*Try it:* What's needed is an exact copy of the lines from the one that contains "You are a GUI" to the end of the data below, leaving the pictures out.

*Task material:*
-----
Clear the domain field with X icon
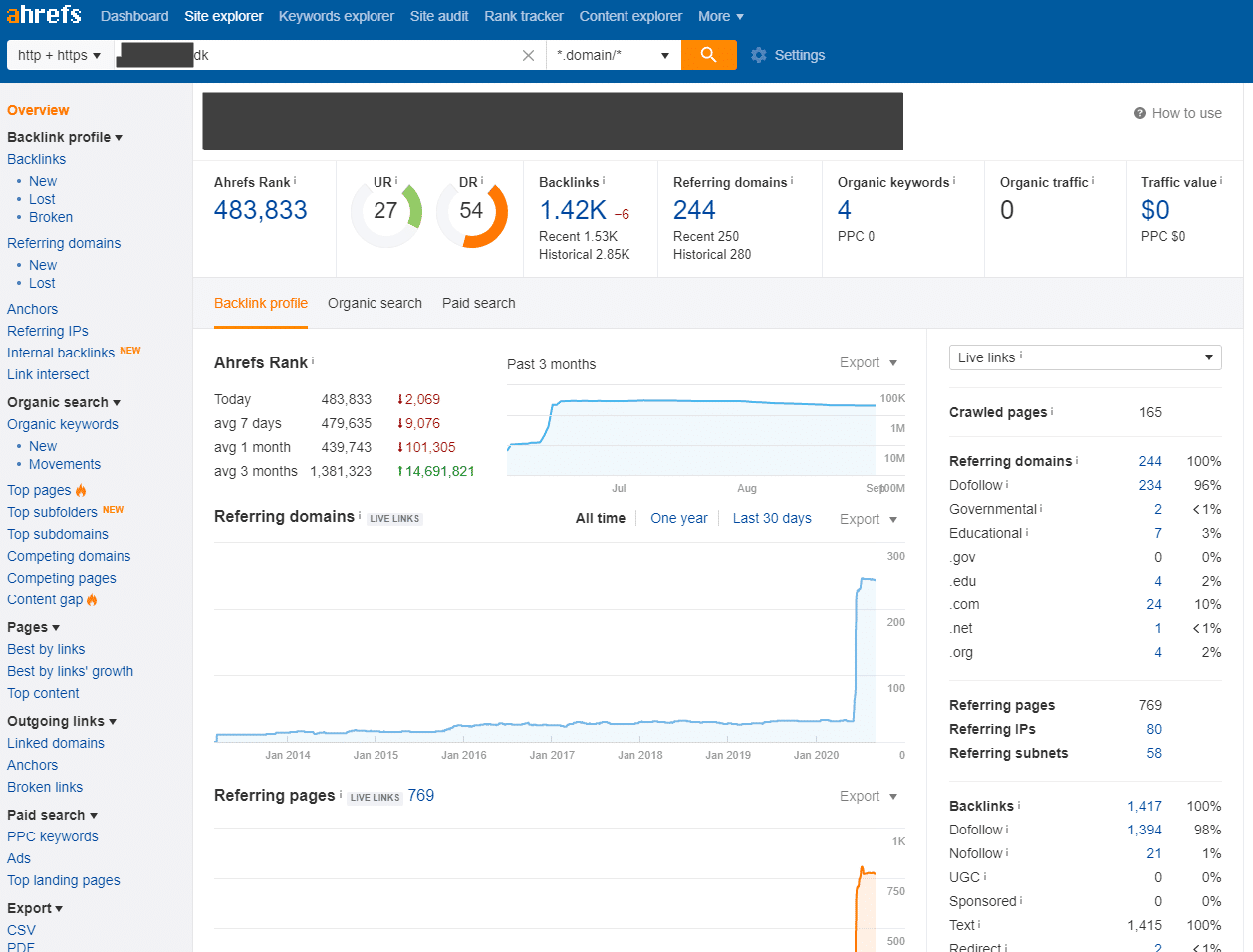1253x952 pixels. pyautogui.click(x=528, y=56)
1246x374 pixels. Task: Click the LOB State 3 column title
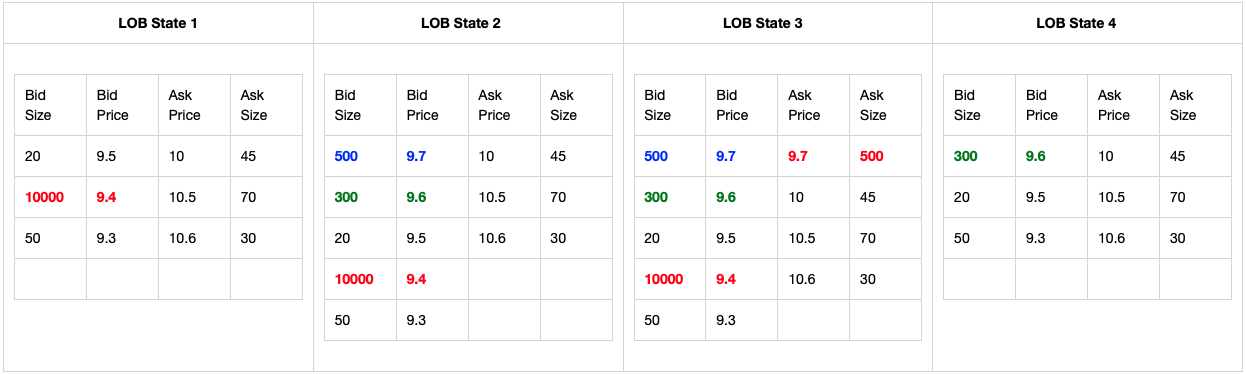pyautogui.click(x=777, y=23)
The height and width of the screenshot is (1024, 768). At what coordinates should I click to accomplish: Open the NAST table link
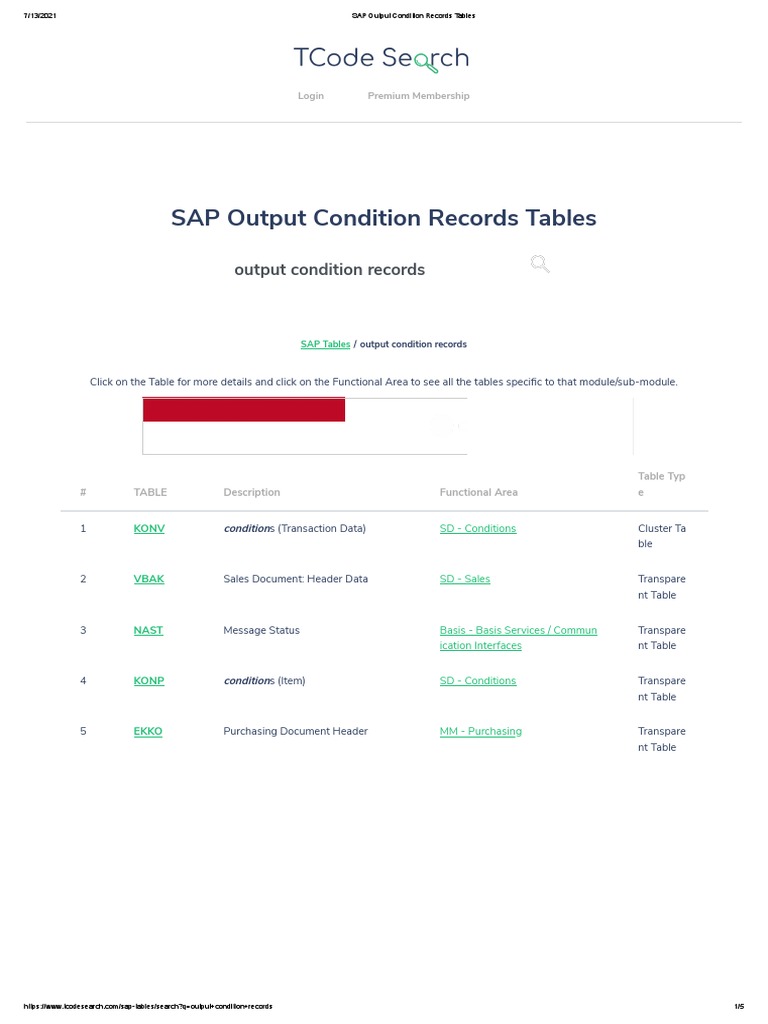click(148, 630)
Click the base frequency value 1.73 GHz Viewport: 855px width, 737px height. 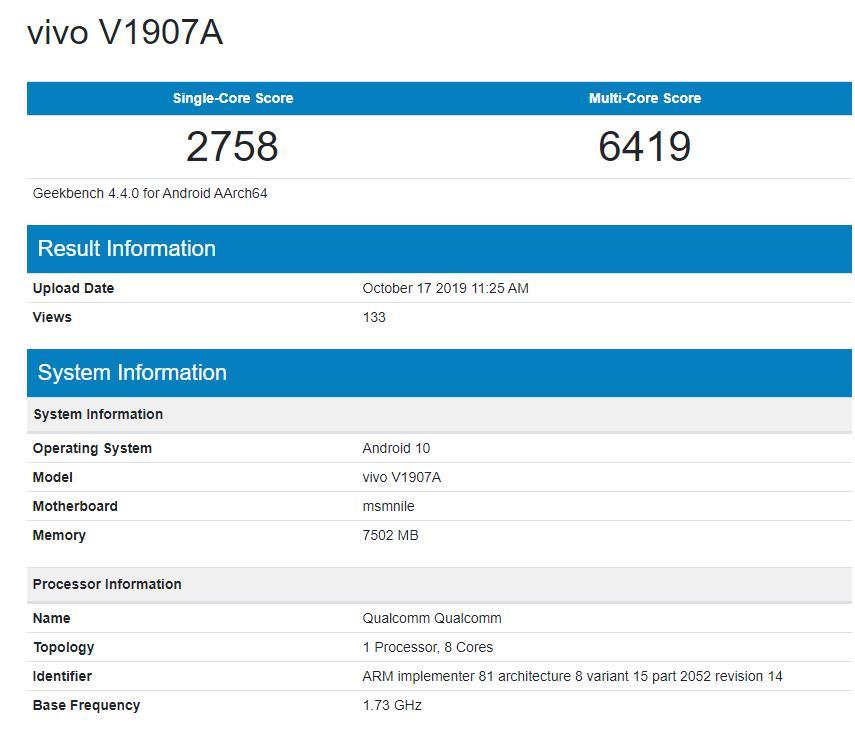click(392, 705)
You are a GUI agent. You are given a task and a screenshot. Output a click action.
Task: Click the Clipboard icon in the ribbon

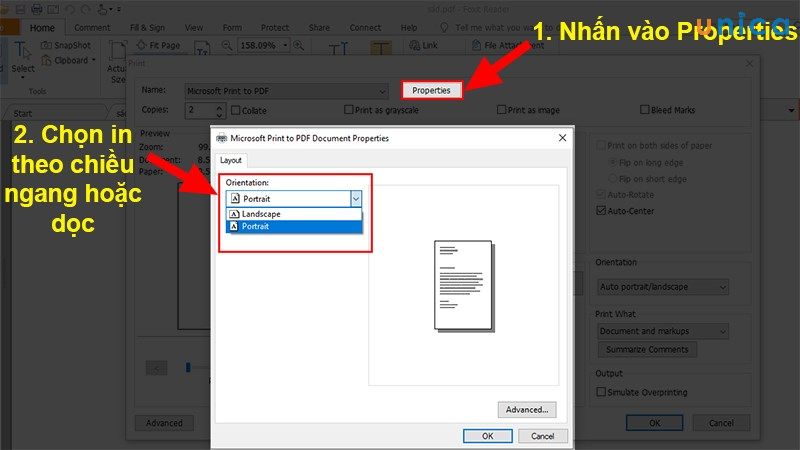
-----
*Task output:*
You are a GUI agent. You are given a task and a screenshot. Output a click action.
Task: Click the Clipboard icon in the ribbon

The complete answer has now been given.